• _Excerpt provided_:

At 3:30 pm (Paris time), Wall Street was lining up for its 19th week of gains, but at 4:55 pm, all hell broke loose as Nvidia plummeted from $975 to $875. It was as if someone had pulled the rug out from under Nvidia's feet, which wiped out more than $250 billion in the space of five hours.

The impact on the Nasdaq-100 (-1.53% in the end) was decisive on the downside, symmetrically to the locomotive role of the previous two sessions: this fall alone radically changed the picture for the week, as the weekly performance went from slightly positive to clearly negative.

Nvidia dragged down Micron -1.5%, AMD -1.9%, Qualcomm -3%, Cadence and Applied Materials -3.3%, Intel -4.7%, Microchip and On-Semiconducors -4.8%, Broadcom -7%... and Marvell Techno, which had already fallen -12% at 10.15pm on Thursday evening following its results, plunged a further -11.3%.

The S&P500 (-0.65%) was held back by cruise liners, tourism (reservation platforms), pharmaceuticals and financial stocks, but this was not enough to keep the index in the green over the past week (-0.25% overall). The Dow Jones (-0.18% on Friday) fared no better on a weekly basis with -0.8%.

• _Work instructions_: Say whether each statement agrees with the market report on Nvidia's fall, answering yes or no and quoting the deciding words from the report: (a) Nvidia's share price dropped from $975 to $875. (b) Broadcom fell by a larger percentage than Intel. (c) The Dow Jones ended the week with a gain.

• _Dataset_:
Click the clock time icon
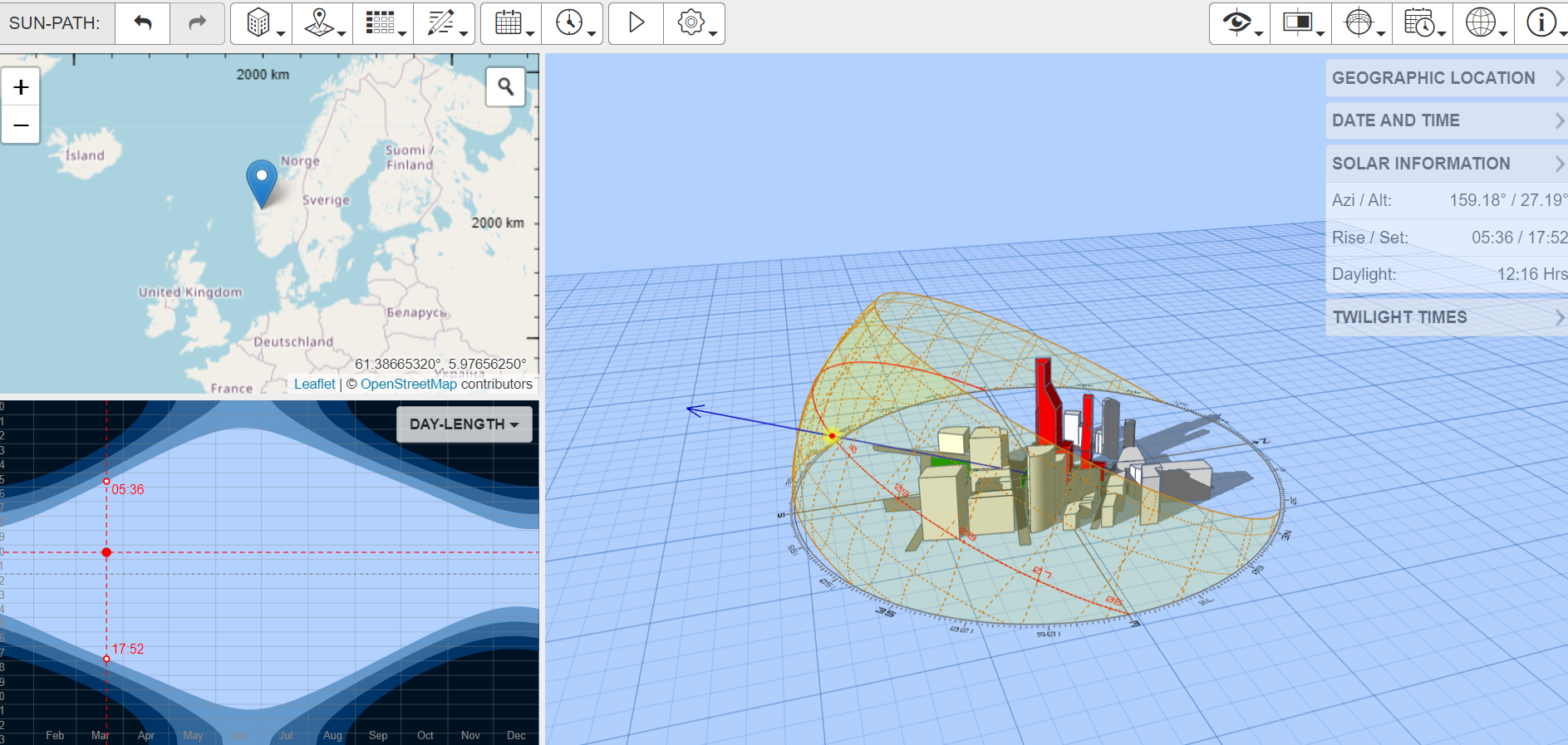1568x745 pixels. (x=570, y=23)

==

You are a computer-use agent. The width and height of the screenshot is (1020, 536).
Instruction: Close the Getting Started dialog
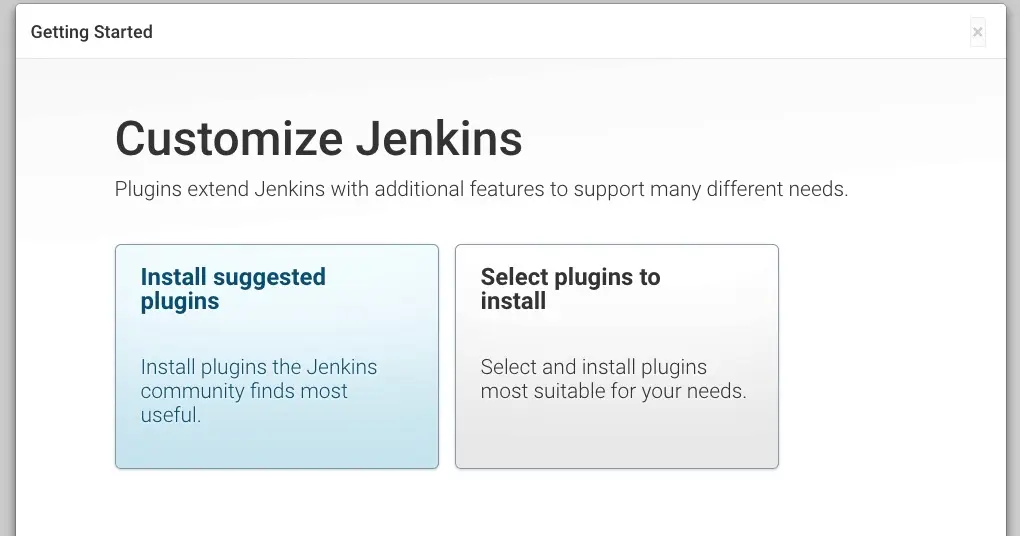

• _Reply_:
(a) Yes: "Nvidia plummeted from $975 to $875"
(b) Yes: "Intel -4.7%" and "Broadcom -7%"
(c) No: "fared no better on a weekly basis with -0.8%"